Amazon offers more than 1.8 million e-book titles, including more than 180,000 exclusives. The Web retailer also tends to offer discounts more frequently than many of its competitors. (Amazon says, "Over a million titles are priced at $4.99 or less. Over 1,700,000 titles are $9.99 or less.") While many have differing opinions on whether some of these practices are fair to competitors -- or good for the long-term health of the publishing industry -- they are certainly consumer-friendly, at least in the short-term.
A large selection of newspapers and magazines are also available on the Kindle. Note that these e-ink versions are often stripped-down, text-only iterations of what you may get on a Web site, tablet (or paper) version of the same title. Likewise, many of these require separate subscriptions -- so even if you already receive, say, the hard-copy or electronic version of The New York Times, you won't necessarily be grandfathered in to the e-ink Kindle version. (By contrast, newspaper and magazine apps generally do let you use your existing credentials to access them at no additional charge.)
If you're a subscriber to Amazon Prime ($79 per year, which equals less than $7 per month), you already get free two-day shipping for Amazon orders, and thousands of free streaming-video titles from Amazon. On the Kindle, you also get access to the Amazon Lending Library. That lets you "check out" thousands of titles (albeit one at a time) at no additional charge. The list has more than 200,000 titles, but -- fair warning -- many aren't exactly mainstream, popular titles. You can also borrow e-books from most local libraries on the Kindle, as you can with other e-book readers. Amazon also offers a cool "send to Kindle" plug-in for the Chrome and Firefox browsers that lets you send any Web page to the Kindle for later reading; basically a free version of Instapaper.
The other big benefit of choosing Amazon as your e-book provider is that the company offers reading apps on nearly every major hardware platform. That means you can still access all of your Kindle content on iPads, iPhones, Android phones and tablets, Windows PCs and Macs, and any other device with a Web browser.

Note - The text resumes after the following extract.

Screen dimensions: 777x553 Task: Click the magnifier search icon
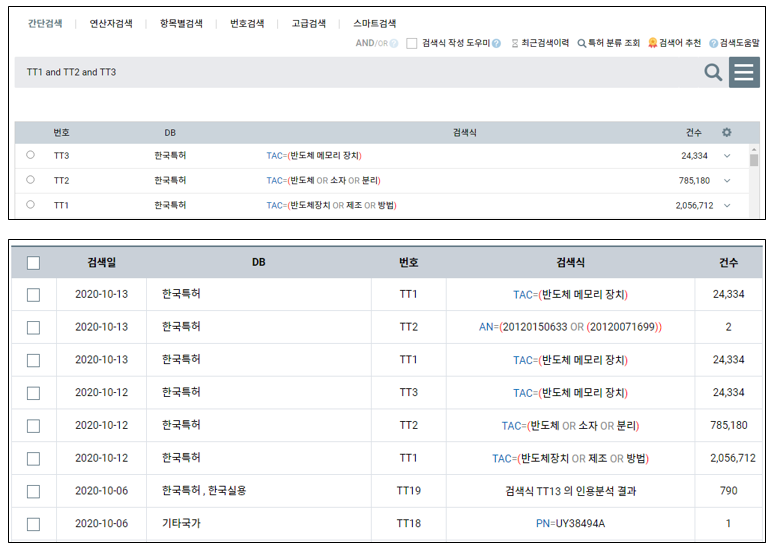pyautogui.click(x=713, y=72)
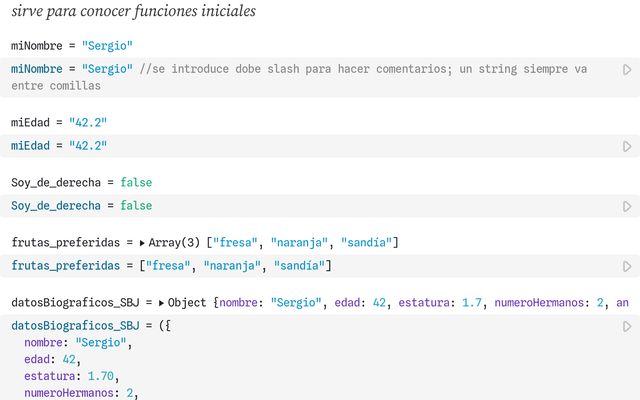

What you won't get with the Kindle is an "open" platform. Amazon makes no bones about the lack of compatibility with other services or competing book formats. So -- while the Kindle can read PDF, TXT, and MOBI files natively, as well as other file types via conversion -- it cannot read EPUB files from third-party bookstores. (Unprotected EPUBs and other files can be converted to be viewed on the Kindle with the Calibre software.) If that's a deal breaker, go with Nook, Sony, or Kobo instead.
While the 2013 Paperwhite may seem like an unspectacular upgrade, it clearly improves on the previous version. Basically, Amazon has taken an excellent product and made it about 20-25 percent better.
Still, when you review a product that has basically the same design as the previous year's model, there's always going to be a slight sense of disappointment because you always hope that a device like this will manage to drop a decent amount of weight (and some size) with each new iteration. Likewise, while the Paperwhite isn't any more expensive than last year, it's not any cheaper, either.
Looking at the Kobo Aura, you can see where the Paperwhite could've achieved perfection: the Aura is oh-so-slightly smaller and lighter than the Paperwhite, and it's got more storage capacity. Of course, it's more expensive, and -- the big one -- doesn't offer Amazon's far superior shopping and content ecosystem.
And that's when you're shocked back into reality. The Paperwhite's slight shortcomings are mere quibbles on what's still the best overall e-ink e-reader currently available. Toss in the best-in-class Amazon ecosystem, and you've got an easy Editors' Choice for anyone seeking a dedicated reading device.